Les deux bonnes sœurs développèrent un rond de saucisson qui sentait l’ail ; et Cornudet, plongeant les deux mains en même temps dans les vastes poches de son paletot sac, tira de l’une quatre œufs durs et de l’autre le croûton d’un pain. Il détacha la coque, la jeta sous ses pieds dans la paille et se mit à mordre à même les œufs, faisant tomber sur sa vaste barbe des parcelles de jaune clair qui semblaient, là dedans, des étoiles.

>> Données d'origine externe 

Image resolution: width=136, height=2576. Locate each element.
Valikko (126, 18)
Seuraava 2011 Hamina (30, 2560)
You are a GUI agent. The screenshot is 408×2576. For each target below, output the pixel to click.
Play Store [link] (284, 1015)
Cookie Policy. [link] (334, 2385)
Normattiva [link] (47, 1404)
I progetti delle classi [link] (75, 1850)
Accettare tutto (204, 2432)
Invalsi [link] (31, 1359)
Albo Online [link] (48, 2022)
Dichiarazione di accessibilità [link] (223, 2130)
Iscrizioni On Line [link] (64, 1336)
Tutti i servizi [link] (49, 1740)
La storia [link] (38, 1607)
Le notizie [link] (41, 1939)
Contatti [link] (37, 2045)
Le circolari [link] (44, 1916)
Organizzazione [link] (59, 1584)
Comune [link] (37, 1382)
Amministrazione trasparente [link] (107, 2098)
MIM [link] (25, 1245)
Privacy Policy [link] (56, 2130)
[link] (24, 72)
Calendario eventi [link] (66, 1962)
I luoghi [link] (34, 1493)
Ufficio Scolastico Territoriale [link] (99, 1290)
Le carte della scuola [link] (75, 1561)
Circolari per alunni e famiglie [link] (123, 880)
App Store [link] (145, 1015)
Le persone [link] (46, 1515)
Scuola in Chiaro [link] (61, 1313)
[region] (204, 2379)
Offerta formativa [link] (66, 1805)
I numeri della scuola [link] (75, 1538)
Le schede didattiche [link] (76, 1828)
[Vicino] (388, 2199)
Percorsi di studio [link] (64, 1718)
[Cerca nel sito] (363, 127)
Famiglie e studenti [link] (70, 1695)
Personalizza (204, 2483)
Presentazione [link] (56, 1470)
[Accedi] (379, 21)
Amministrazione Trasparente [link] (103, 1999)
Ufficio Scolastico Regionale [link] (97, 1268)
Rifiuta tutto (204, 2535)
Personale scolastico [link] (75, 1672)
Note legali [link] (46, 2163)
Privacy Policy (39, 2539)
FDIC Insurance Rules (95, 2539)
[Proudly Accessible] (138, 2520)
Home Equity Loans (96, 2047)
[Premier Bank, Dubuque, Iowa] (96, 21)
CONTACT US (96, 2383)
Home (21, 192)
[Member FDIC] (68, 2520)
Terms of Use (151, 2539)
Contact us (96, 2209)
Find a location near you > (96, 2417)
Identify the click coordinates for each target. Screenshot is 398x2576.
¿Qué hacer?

Boule de Suif, dans la hâte et l’effarement de son lever, n’avait pu songer à rien ; et elle regardait, exaspérée, suffoquant de rage, tous ces gens qui mangeaient placidement. Une colère tumultueuse la crispa d’abord, et elle ouvrit la bouche pour leur crier leur fait avec un flot d’injures qui lui montait aux lèvres ; mais elle ne pouvait pas parler tant l’exaspération l’étranglait.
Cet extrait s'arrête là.